Anil Revri’s gorgeous show at AU’s Katzen Art Center requires the visitor to slow down, shut off the constant stream of exterior and interior babble and meet the work in quiet openness. If that sounds like a description of meditation, it’s no coincidence; Revri describes the process of making his work as an exercise in meditation and it asks the same of those who view it.
It’s a big show, including both recent and older work, and all of it displays a consistency and dedication of mind that I, as an artist with a tendency to leap recklessly from medium to medium, truly admire. Painting and drawing lines, dots and shapes with absolute precision, moving the eye from the edge toward the center, Revri, more than most artists, makes it perfectly clear how each piece should be seen. Yet, this does not lessen the mystery of how the work affects the viewer.
I am particularly drawn to the most recent series, Cultural Crossroads. Excerpts from the sacred texts and poetry of every major world religion are inscribed in their original languages into the center of each of these small pieces on paper. The text is surrounded by “frames” of tiny repeating geometric shapes that recall the mosaics of the Islamic world, where human imagery is prohibited. The pieces are all dark – deep charcoal grays and blacks, dark bronzes and pewters. Collectively, they posit that the core of spirituality at the center of all religious expression is essentially interchangeable; an illustration, of course, of the Buddhist wisdom that there is one truth but many paths toward it. Perhaps not a revolutionary idea but one that bears particular meaning in today’s world.
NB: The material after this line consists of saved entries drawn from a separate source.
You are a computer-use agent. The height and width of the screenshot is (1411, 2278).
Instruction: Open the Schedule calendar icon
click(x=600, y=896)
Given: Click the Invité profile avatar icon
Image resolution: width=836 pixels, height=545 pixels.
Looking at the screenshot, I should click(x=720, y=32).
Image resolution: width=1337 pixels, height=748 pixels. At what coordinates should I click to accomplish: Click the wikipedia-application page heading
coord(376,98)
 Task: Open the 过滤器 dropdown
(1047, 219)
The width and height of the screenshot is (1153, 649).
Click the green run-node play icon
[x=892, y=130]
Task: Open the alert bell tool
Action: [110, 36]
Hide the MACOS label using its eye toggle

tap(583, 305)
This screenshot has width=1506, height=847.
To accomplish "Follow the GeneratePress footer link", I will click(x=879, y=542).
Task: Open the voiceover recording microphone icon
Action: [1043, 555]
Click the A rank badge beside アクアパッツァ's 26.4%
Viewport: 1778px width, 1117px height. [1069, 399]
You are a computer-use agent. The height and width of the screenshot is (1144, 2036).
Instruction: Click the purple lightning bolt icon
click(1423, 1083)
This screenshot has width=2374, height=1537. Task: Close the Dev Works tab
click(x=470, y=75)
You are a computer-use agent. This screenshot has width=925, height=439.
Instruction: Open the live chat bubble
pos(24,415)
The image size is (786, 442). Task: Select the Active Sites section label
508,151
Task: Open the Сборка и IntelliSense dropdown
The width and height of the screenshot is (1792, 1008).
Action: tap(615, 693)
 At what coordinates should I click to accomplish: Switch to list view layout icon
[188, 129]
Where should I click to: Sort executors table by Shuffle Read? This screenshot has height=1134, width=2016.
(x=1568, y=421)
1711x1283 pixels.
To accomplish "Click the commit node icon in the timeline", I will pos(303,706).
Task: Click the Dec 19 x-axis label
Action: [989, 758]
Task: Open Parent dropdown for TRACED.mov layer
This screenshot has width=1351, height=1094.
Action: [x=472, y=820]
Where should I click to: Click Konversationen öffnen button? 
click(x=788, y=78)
AU hosted a gallery talk at the opening that featured our own Jim Mahoney at his most charming and erudite as well as Donald Kuspit, a Professor at SUNY Stony Brook who wrote the catalog essay and has a long history with Revri. In describing the experience of this work, Mahoney used the phrase “a message from another world” and that is right on the money to my mind. Kuspit, whose malleable face sometimes seemed about to explode with the effort of containing all of the ideas pushing through his brain, argued that Revri should be seen in the line of modern-contemporary art as heralding a way past hyper-individualistic, “anything goes” post-modernism back to an appreciation for spiritual power and refinement of technique and intention. Interesting and thought-provoking, but I found it very odd that none of the speakers discussed Revri’s work in the context of the Indian tradition which it so strongly reflects.